***** Records provided *****

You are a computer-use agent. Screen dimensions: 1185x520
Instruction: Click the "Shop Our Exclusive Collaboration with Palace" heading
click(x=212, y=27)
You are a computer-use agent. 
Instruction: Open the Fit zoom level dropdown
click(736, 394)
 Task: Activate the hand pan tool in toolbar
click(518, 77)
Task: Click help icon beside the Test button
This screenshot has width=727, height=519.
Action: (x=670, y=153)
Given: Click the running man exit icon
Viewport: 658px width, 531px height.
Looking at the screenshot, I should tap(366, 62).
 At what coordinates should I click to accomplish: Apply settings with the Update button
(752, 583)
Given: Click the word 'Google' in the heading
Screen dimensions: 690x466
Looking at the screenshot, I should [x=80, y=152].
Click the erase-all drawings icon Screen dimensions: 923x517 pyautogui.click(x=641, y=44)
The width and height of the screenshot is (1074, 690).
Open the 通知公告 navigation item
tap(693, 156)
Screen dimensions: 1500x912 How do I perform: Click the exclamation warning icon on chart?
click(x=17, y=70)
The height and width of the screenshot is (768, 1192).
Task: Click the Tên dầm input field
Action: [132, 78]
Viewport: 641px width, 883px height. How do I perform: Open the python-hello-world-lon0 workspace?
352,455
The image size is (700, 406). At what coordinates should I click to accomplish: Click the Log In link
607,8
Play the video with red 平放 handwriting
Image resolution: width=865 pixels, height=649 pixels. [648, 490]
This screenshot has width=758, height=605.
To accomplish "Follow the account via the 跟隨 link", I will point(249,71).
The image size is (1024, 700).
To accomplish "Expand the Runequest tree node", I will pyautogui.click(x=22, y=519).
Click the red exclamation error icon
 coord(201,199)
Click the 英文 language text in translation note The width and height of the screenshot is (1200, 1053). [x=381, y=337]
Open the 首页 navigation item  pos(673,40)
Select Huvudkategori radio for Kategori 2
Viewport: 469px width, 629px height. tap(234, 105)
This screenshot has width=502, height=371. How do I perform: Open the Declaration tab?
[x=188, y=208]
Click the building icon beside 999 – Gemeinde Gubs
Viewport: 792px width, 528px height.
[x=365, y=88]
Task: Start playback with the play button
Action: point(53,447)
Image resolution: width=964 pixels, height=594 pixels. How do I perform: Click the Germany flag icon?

*****

(Problem statement): Going through the data, count each line where the word "Given" appears, and state only the total.

(Solution to this problem): 2